One of us “Generalist’s” harshest critics, appears to fit the above criteria to a tee, given their online resume.

I pass the Pub and Duck Test and I believe, like others, I should be able to call myself a Clinical Psychologist, because that is what I do and what the public see that I do.

We are really just talking semantics here with that “protected” term Clinical.

Anyway, the client could not afford to pay for further sessions with a “Clinical” Psychologist or Psychiatrist, so she was very distressed.

We had built up a solid rapport over time and she just could not understand why Centrelink would not accept my report.

She understandably questioned my Registration to Practice as a Psychologist and I felt my integrity and professionalism was being undermined by Centrelink;  and felt I should not have had to try and justify myself.
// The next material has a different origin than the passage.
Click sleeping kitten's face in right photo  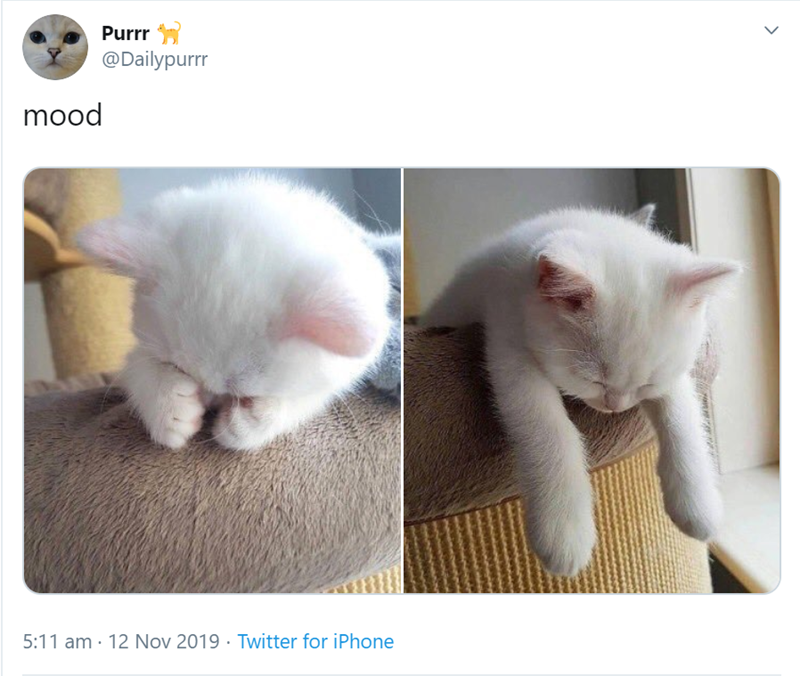(607, 380)
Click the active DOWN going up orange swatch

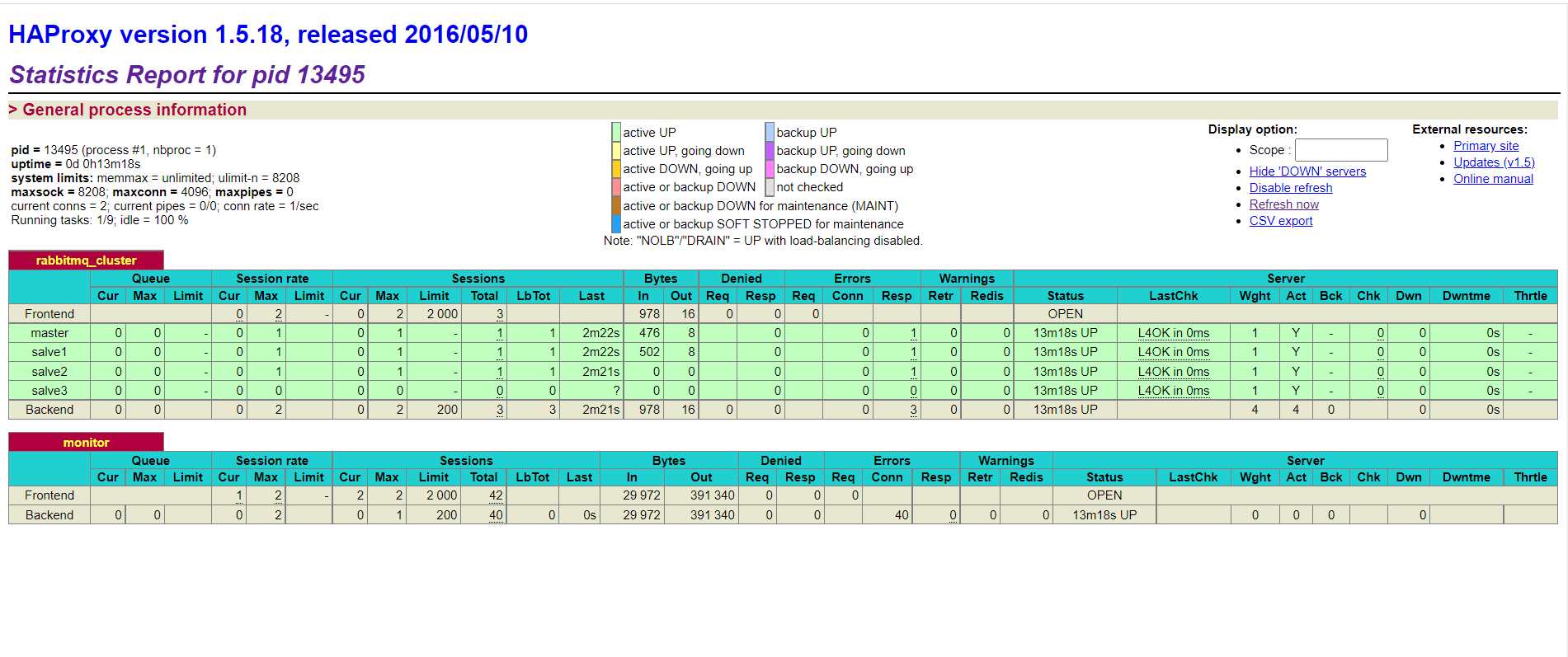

The client was very upset with all the inconvenience and had to go back to Centrelink to explain that she had used up her full quota of 10 sessions.

Centrelink then referred her to a “student” psychologist in training at the Psychology Clinic at U.W.S.

Centrelink accepted that student report over mine!

I was so outraged I asked her if I could have her written permission to disclose this situation to whoever/whenever; and she agreed.

It also inspired me to start up the following petition, because I just felt at the time, enough is enough:

https://www.change.org/p/malcolm-turnbull-one-medicare-rebate-for-all-psychologists

This is not an isolated case and I have several other signatories who have agreed to help me, having faced the same frustrating situation as this client.

This has cost me, the government, psychologists, taxpayers and clients a lot of unnecessary distress, time, money, inconvenience and personal cost since 2006 when effectively the dubious, Medicare Endorsed 2 Tier Rebate came about.

Psychology is the  only Allied Health Profession that has a 2 Tier Rebate mind you, too. Why?

Nobody seemingly wants to know; and where will this nonsense end?

2GB Alan Jones told me there must be another side to the story, but there isn’t.

I suppose I seemed like a lone wolf way back then.